- Poster
- Directed by: N R Nanjunde Gowda
- Produced by: E Dodda Nagaiah
- Starring: Vijay Raghavendra Harshika Poonacha
- Cinematography: H. C. Venugopal
- Edited by: Suresh Urs
- Music by: V. Sridhar
- Release date: 3 March 2023;
- Country: India
- Language: Kannada

= Kaasina Sara =

2023 Indian Kannada-language film

Kaasina Sara is a 2023 Indian Kannada-language film directed by N R Nanjunde Gowda and produced by E Dodda Nagaiah under Native Creations. It stars Vijay Raghavendra and Harshika Poonacha. The film was released theatrically on 3 March 2023.

==Cast ==
- Vijay Raghavendra as Sundaresh
- Harshika Poonacha as Sampige
- Umashree
- Ninasam Ashwath
- Sangeetha
- Sudha Belawadi
- Hanumanthe Gowda
- Mandya Ramesh

== Production ==
===Development===
In August 2022, it was announced that N R Nanjunde Gowda (Hebbatt Ramakka fame) and Vijay Raghavendra would team up for a film tentatively titled "Kaasina Sara" under the production of Native Creations.

===Filming===
Principal photography of the film commenced on 4 August 2022 and On 24 September 2022, entire shooting of the film has been wrapped up.

== Soundtrack ==

The soundtrack of the audio was released on 4 February 2023. composed by V. Sridhar.

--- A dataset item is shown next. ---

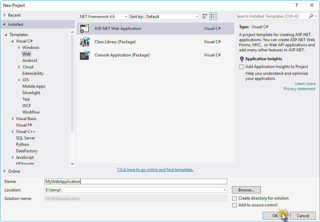The image size is (320, 222).
Task: Click into the project Name field
Action: point(136,182)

| No. | Title | Lyrics | Artist(s) | Length |
|---|---|---|---|---|
| 1. | "Bharaneeya Male Hoydu" | S G Siddaramaiah | Kailash Kher, Arundhathi Vasishta | 3:56 |
| 2. | "Bhoothayiya Kasina Sara" | S G Siddaramaiah | M. D. Pallavi, V. Sridhar | 3:53 |
| 3. | "Seemantha Seemantha" | J M Prahlad | Anuradha Bhat, Sadwini Koppa, Vasushree Halemane, Prithwi Bhat, Vihan Arya | 4:15 |
| Total length: |  |  |  | 11:24 |

==Reception==
===Critical response===
Sridevi S of The Times of India wrote "However, the film has an important message for the youth. But one needs to wait and watch how it is accepted by the audience". Avinash G. Ram of Vijaya Karnataka says "The overall theme of the movie is that if farmers change, everything changes. Although Kasina Sara is a rural movie, it looks very relevant today. Nanjundegowda also explains very well how important sustainable agriculture is for today's generation". A reviewer of Asianet News wrote "A love story also arises in the village for an educated farmer. Actor Vijay Raghavendra attracts attention with his natural acting as always. Harshika Poonachcha is as good as her character". Y Maheswara Reddy from Bangalore Mirror wrote "Cinematographer HC Venu has worked well behind the camera to capture the greenery in rural areas. Dialogues written by SG Siddaramaiah are good. All in all, it is worth a watch by the whole family". A Critic from Udayavani says "The plus point of this movie is the environment that complements the story. Vijay Raghavendra shines as a young farmer and Harshika Poonachcha fits the role and likes it".